C’était une autre illusion générale – et sans doute aussi celle de Sorokine lui-même – que la conscience totalitaire disparaîtrait d’elle-même. Elle ne part pas toute seule – voilà la découverte la plus tragique du XXIe siècle. Pour qu’elle disparaisse, des efforts sont nécessaires de la part de chacun (il n’est pas clair, toutefois, quels efforts exactement : l’appel à la raison, à la rationalité, comme nous le voyons, ne sont pas la clé de la conscience totalitaire). Le totalitarisme s’est avéré capable d’une reproduction infinie – acquérant à chaque fois des formes de plus en plus effrayantes. La nouvelle réincarnation de « Martin » – le philosophe Douguine, qui propose à tous de brûler ensemble dans le feu de l’histoire sur une broche nucléaire, et ainsi, enfin, de « se purifier ».

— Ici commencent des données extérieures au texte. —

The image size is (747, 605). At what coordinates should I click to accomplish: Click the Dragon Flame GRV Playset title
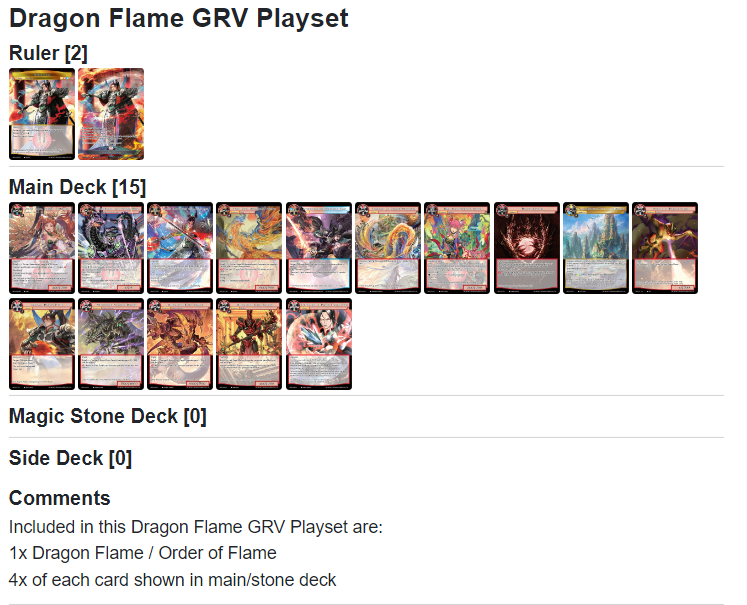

Quelles paroles trouver aujourd’hui pour labourer ce champ d’expériences russe sans le brûler entièrement ? Le paradoxe du temps post-catastrophique : beaucoup de mots du lexique ancien paraissent désormais infiniment faux. Aujourd’hui, on ne peut lire que ce qui ne promet pas une sortie rapide du cauchemar : Kafka, Beckett, Kharms – et Sorokine.
Il est surprenant que Sorokine cherche aujourd’hui des mots de consolation – pour cela, il se tourne souvent vers les récits féeriques et populaires. Le temps féerique est infini, non normé – en ce sens, il possède une certaine résistance. Un autre point important : le conte est un mécanisme d’initiation répétée, la capacité du héros à se renouveler. Certes, pour cela, le héros féerique doit passer une série d’épreuves. S’il réussira – et nous avec lui – Dieu seul le sait ; mais ce regard sur la réalité cauchemardesque offre au moins un soutien psychologique – et laisse une option d’espoir.